Marlène tend un dossier rouge à Mandy.
Mandy sait parfaitement ce qu’il contient : c’est un dossier spécial Noël.
Marlène n’est que secrétaire, mais il lui arrive d’avoir des idées. Et Mandy, dans sa grande mansuétude, l’autorise a sélectionner un projet spécial Noël une fois par an.
En fait, ça arrange bien Mandy : elle ne peut pas saquer cette fête de merde.
Marlène, elle… elle adore.
« Un concours de pâtisserie !!! »
Et merde. C’est objectivement une super idée.

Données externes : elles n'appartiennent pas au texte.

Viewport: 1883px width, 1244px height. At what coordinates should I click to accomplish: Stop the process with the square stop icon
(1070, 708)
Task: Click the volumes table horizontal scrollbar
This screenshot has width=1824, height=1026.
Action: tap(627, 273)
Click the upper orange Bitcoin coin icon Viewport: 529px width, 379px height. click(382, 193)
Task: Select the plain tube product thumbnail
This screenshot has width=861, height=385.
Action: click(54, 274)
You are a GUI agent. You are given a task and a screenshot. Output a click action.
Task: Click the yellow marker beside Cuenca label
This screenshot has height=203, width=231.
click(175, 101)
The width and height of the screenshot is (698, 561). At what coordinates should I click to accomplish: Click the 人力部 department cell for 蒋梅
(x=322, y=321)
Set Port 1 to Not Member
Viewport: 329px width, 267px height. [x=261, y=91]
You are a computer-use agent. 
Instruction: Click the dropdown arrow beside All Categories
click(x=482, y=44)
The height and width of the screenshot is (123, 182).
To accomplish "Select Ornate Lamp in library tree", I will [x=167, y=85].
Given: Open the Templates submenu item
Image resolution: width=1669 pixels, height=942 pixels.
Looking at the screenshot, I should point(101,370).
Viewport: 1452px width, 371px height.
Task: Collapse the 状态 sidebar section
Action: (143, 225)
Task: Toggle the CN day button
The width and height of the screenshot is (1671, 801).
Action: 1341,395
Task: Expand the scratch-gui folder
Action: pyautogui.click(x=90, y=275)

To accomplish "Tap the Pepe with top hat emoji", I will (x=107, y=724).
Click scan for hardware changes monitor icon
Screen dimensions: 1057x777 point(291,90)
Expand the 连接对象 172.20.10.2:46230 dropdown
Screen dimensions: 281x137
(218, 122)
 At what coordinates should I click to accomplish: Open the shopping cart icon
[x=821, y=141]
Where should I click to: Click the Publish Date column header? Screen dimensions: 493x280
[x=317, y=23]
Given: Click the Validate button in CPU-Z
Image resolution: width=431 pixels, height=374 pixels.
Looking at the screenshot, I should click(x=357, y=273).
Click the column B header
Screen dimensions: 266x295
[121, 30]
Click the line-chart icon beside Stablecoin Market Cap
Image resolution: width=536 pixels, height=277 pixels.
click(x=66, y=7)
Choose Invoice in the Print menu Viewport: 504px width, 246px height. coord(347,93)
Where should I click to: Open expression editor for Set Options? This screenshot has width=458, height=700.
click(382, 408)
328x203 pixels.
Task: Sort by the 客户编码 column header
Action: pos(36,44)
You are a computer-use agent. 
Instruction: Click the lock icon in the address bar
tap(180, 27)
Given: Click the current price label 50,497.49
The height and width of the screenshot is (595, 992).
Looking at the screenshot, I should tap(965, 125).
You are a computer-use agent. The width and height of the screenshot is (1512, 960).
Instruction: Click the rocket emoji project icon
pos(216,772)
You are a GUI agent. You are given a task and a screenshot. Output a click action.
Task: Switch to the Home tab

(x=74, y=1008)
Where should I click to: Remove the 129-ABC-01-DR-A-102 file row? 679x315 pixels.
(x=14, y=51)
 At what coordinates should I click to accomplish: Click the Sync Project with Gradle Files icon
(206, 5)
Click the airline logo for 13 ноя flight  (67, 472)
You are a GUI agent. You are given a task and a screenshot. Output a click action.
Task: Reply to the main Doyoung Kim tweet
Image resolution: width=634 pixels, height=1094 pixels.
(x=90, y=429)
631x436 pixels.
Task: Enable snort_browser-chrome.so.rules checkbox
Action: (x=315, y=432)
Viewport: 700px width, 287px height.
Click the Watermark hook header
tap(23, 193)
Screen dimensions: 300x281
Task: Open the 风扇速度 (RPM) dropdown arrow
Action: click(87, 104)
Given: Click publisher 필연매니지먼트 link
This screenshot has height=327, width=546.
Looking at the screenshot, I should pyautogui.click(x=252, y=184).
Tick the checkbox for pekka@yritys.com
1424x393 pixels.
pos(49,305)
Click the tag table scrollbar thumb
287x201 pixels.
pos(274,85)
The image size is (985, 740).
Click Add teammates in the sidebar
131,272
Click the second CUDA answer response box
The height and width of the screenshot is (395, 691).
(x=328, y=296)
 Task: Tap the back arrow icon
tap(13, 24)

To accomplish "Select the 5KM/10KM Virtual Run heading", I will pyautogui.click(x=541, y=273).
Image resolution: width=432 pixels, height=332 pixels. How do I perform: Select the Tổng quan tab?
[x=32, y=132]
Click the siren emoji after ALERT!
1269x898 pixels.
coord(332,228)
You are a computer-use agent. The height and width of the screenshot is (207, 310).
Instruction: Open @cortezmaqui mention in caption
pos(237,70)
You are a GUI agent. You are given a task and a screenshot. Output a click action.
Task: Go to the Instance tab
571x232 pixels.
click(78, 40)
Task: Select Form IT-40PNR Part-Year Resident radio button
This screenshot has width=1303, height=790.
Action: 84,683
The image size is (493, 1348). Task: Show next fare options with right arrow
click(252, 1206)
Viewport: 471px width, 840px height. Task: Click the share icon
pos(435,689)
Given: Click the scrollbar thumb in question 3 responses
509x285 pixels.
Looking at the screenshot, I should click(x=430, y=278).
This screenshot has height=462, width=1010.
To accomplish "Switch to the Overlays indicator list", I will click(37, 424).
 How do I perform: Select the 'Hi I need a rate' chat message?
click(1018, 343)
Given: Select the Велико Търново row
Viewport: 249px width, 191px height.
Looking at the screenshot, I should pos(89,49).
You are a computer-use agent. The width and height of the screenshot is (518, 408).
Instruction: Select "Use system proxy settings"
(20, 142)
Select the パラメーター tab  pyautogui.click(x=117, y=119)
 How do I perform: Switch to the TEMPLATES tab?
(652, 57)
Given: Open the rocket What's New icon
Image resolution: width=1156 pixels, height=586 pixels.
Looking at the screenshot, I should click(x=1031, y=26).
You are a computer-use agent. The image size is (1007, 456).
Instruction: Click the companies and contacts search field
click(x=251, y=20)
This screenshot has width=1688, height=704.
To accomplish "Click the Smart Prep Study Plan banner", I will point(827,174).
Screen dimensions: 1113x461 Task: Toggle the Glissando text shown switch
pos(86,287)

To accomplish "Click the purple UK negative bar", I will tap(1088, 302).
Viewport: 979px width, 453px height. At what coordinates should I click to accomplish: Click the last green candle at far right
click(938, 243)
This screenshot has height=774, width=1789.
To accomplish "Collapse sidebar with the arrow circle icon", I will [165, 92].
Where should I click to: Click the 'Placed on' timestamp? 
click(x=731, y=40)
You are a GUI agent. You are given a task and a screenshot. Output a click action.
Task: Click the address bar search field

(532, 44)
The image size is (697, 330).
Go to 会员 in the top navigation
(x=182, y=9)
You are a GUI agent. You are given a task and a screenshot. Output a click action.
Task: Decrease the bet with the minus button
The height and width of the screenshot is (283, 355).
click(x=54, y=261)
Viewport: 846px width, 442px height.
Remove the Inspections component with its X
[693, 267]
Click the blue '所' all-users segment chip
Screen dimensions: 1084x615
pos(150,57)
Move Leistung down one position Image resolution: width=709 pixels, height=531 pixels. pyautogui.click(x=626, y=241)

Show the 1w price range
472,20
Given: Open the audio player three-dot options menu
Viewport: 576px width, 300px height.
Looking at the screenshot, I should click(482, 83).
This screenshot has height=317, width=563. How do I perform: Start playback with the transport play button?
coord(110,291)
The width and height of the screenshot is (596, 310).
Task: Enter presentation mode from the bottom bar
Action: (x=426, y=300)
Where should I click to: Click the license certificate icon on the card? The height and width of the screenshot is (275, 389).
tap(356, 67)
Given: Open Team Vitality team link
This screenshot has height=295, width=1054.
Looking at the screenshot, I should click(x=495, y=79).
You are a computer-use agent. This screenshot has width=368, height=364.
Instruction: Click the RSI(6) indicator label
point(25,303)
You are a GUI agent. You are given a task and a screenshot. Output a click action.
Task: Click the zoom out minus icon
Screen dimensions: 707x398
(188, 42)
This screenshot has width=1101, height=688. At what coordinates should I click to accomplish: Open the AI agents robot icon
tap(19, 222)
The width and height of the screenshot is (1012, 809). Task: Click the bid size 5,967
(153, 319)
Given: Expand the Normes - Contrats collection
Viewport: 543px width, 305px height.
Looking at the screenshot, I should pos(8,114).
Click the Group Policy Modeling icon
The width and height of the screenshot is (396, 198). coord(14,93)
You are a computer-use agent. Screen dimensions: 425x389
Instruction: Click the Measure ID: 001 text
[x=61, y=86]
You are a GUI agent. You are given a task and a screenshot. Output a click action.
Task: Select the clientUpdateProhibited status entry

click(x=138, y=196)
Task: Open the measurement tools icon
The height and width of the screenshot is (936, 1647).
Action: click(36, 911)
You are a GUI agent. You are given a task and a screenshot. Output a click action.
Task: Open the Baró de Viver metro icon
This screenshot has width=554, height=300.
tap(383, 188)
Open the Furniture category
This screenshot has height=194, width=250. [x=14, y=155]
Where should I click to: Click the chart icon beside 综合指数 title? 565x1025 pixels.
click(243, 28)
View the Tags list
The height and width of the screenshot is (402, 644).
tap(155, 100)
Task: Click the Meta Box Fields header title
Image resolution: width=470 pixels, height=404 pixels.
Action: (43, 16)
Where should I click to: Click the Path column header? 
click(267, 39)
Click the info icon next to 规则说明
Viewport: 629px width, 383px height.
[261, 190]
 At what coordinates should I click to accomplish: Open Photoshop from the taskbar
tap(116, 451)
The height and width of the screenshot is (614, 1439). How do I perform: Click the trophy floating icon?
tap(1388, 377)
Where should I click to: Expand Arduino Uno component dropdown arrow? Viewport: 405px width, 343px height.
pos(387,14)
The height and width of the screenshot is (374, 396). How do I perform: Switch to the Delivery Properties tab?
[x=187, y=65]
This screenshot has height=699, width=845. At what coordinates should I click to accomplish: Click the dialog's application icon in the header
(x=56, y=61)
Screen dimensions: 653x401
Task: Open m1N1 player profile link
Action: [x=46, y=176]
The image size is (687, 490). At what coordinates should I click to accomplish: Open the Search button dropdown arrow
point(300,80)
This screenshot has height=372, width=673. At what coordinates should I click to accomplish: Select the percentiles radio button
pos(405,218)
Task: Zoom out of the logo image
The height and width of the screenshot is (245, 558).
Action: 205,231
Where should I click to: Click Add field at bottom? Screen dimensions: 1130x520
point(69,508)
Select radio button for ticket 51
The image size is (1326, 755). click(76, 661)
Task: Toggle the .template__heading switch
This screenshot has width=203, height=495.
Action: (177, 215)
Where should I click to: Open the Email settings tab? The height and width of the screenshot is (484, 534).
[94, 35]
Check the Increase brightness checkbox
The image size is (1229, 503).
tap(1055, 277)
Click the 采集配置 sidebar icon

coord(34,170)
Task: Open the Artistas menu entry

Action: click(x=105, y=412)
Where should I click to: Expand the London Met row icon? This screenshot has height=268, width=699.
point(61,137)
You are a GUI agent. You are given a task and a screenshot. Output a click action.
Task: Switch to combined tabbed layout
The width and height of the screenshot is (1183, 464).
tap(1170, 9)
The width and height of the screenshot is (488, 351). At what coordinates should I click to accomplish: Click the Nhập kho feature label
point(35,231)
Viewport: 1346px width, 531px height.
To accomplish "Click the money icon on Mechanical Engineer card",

En vrai, pas du tout. Mais en tant que spectateur, vous devez accepter le monde qu’on vous impose pour pouvoir croire en notre merveilleuse histoire. Ça fait partie du jeu. Désolée. C’est donnant-donnant.
« - Avec des bonhommes d’épices et leurs petits yeux en sucre glace, des puddings dégoulinants, des cakes en forme de Rudolph, DES CAKES EN FORME DE RUDOLPH !!! s’enflamma Marlène, les yeux injectés de sang et les orifices fumants…
-Et des montagnes de gluten. » Répondit Mandy sans même relever ses yeux du dossier dont chaque page est ornée de candy cane et autre connerie du folklore consumériste de cette fête à la con.
Mais elle est au top de sa carrière, et rien ne pourra la stopper, pas même du gluten.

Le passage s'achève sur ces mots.